Items from a data source:
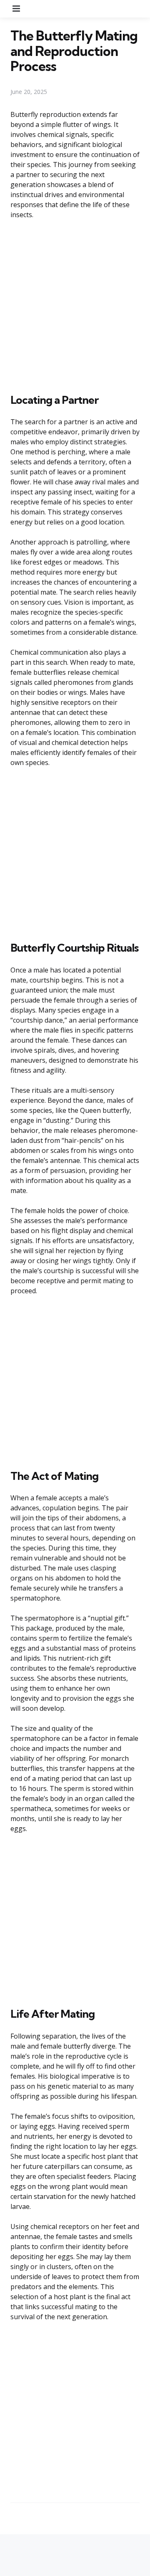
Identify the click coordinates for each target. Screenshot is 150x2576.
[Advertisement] (75, 305)
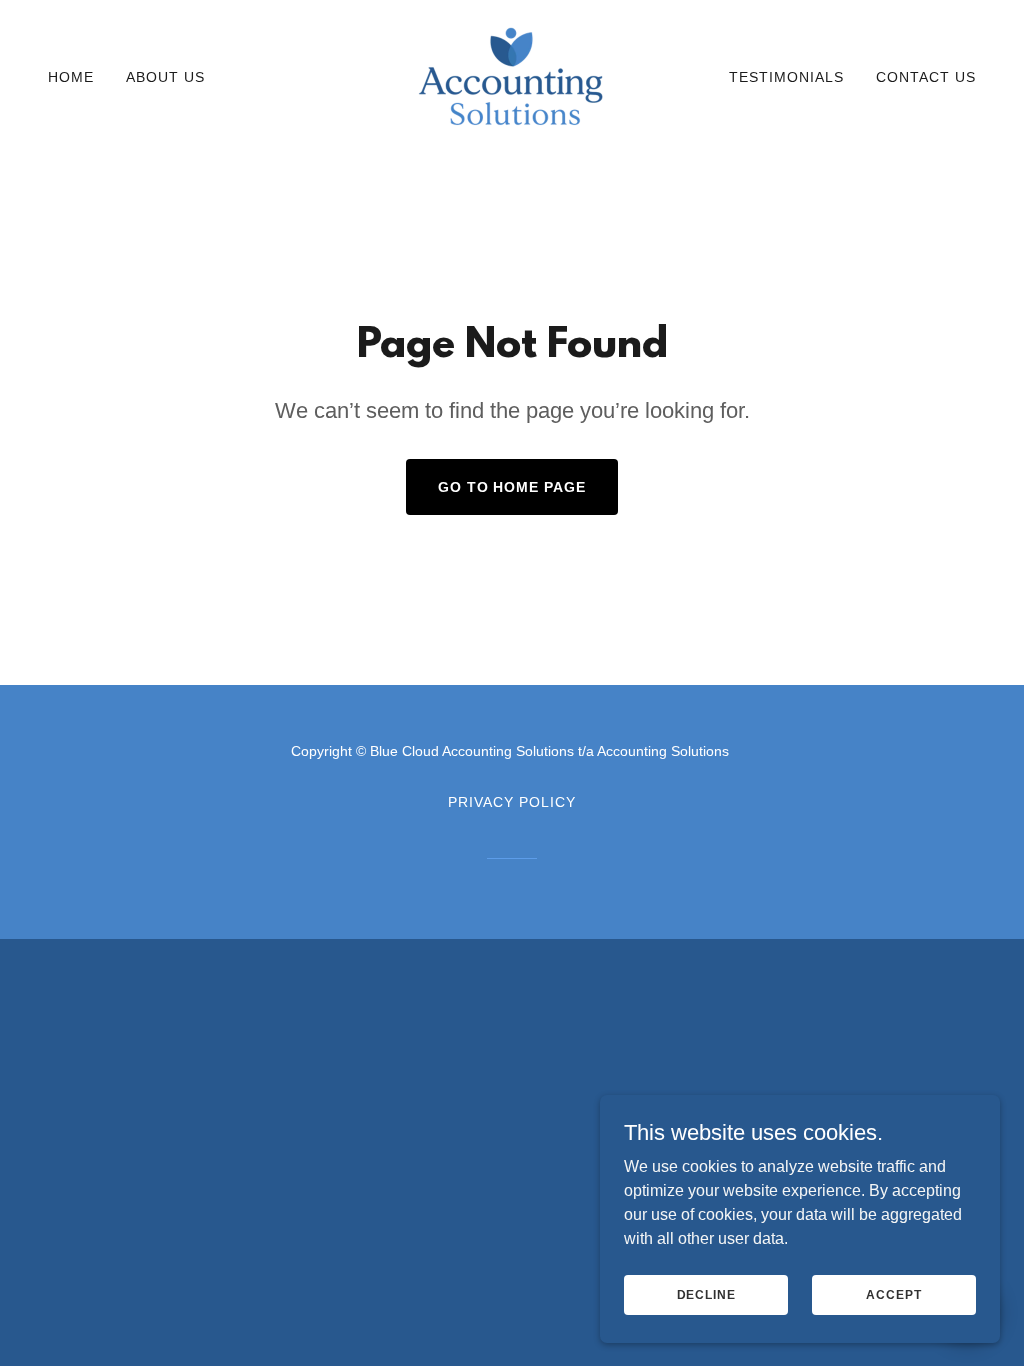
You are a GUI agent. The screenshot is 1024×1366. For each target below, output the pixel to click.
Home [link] (71, 77)
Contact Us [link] (926, 77)
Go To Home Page (512, 487)
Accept (893, 1294)
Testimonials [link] (786, 77)
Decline (706, 1294)
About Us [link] (165, 77)
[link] (511, 75)
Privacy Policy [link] (512, 802)
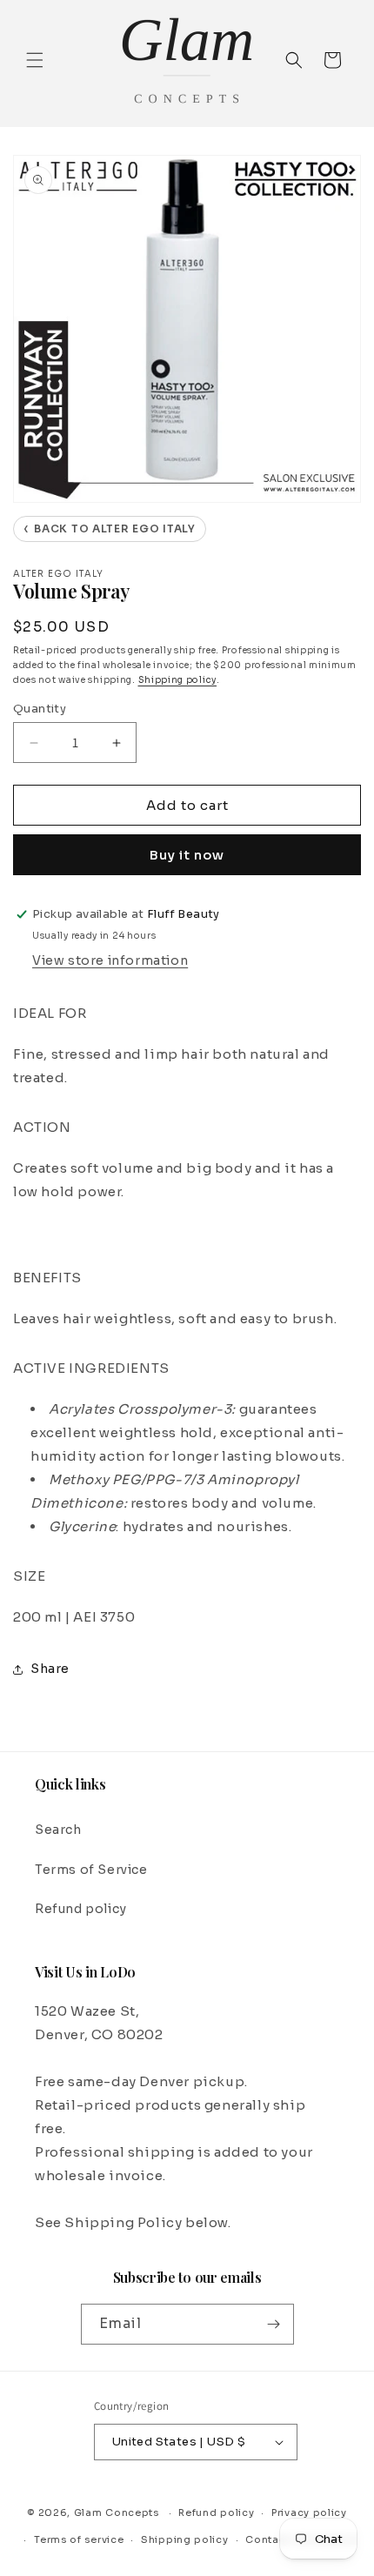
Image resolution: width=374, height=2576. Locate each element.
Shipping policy (177, 680)
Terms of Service (91, 1869)
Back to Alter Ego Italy (109, 528)
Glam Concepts (116, 2512)
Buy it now (187, 854)
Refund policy (81, 1909)
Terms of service (79, 2539)
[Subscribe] (274, 2324)
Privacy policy (309, 2512)
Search (58, 1829)
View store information (110, 960)
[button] (35, 60)
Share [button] (50, 1668)
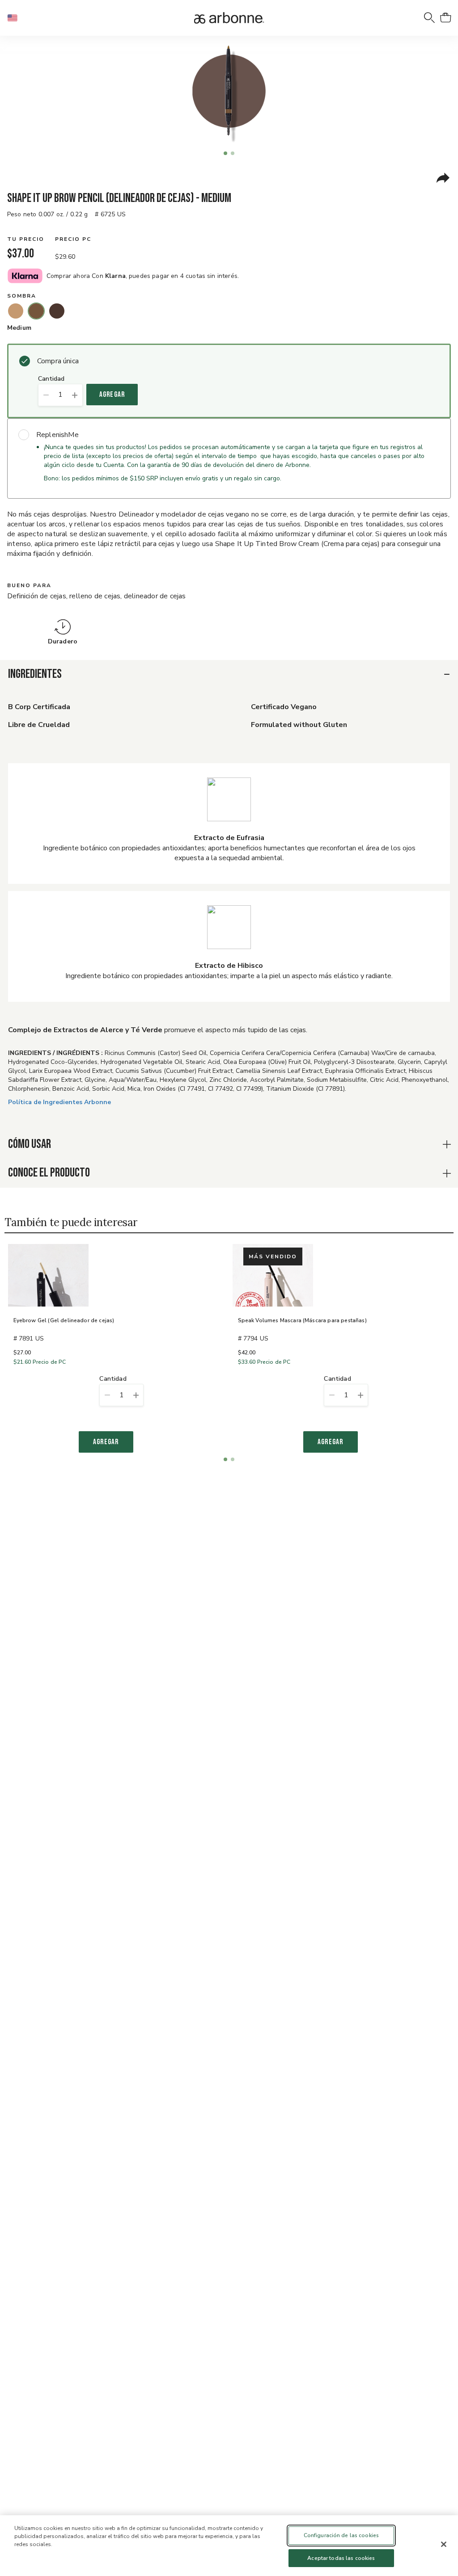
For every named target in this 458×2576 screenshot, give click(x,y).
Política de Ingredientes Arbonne (59, 1102)
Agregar (111, 394)
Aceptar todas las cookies (341, 2558)
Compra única (58, 361)
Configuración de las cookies (341, 2535)
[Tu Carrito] (445, 18)
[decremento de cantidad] (45, 395)
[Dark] (56, 311)
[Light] (15, 311)
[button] (16, 18)
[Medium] (36, 311)
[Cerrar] (444, 2544)
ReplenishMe (57, 435)
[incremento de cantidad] (75, 395)
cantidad (51, 379)
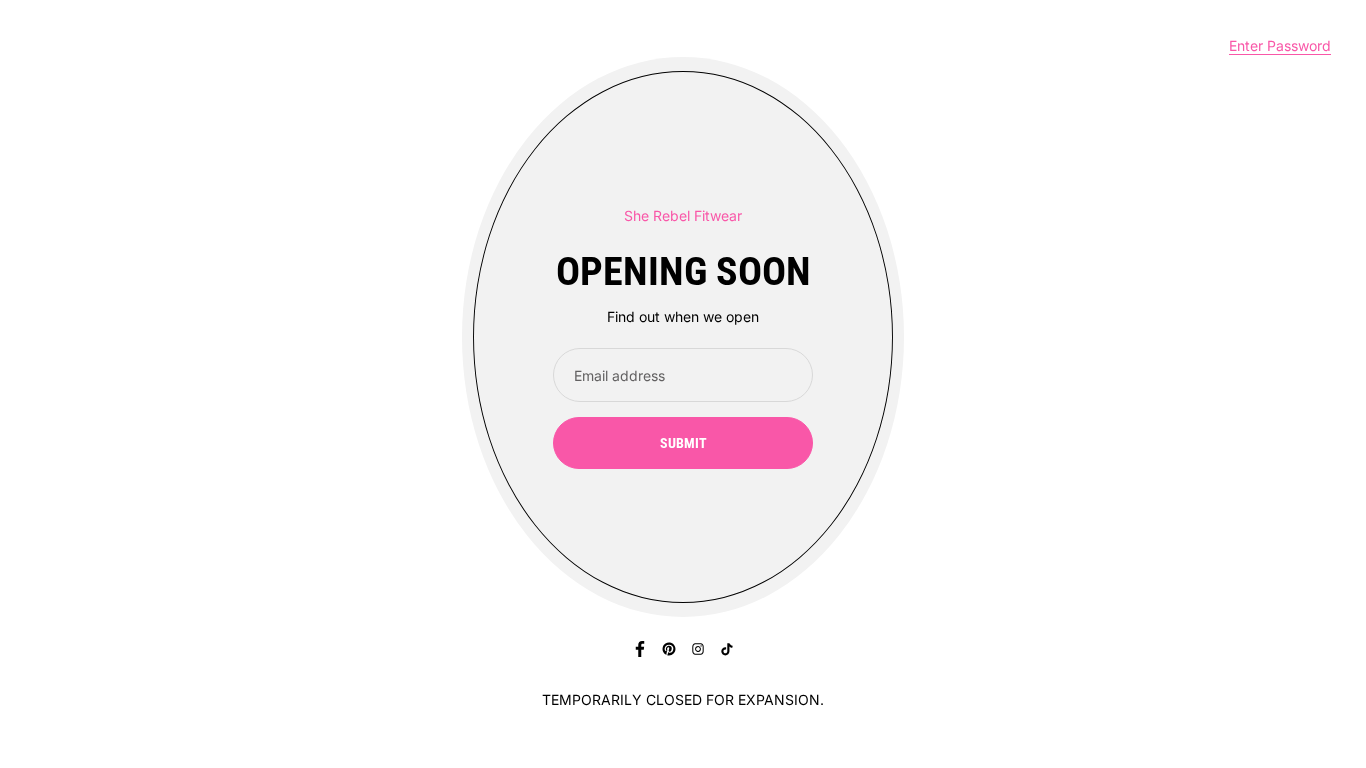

● **What is expected**
List the lines of the records where "click" occurs.

● **Solution to this exercise**
Identify the click coordinates for each target. Screenshot is 150x2576.
You are a GUI agent. The screenshot is 1024×1366. For each target below, output the pixel to click.
For every named target in this 458×2576 screenshot, give click(x,y).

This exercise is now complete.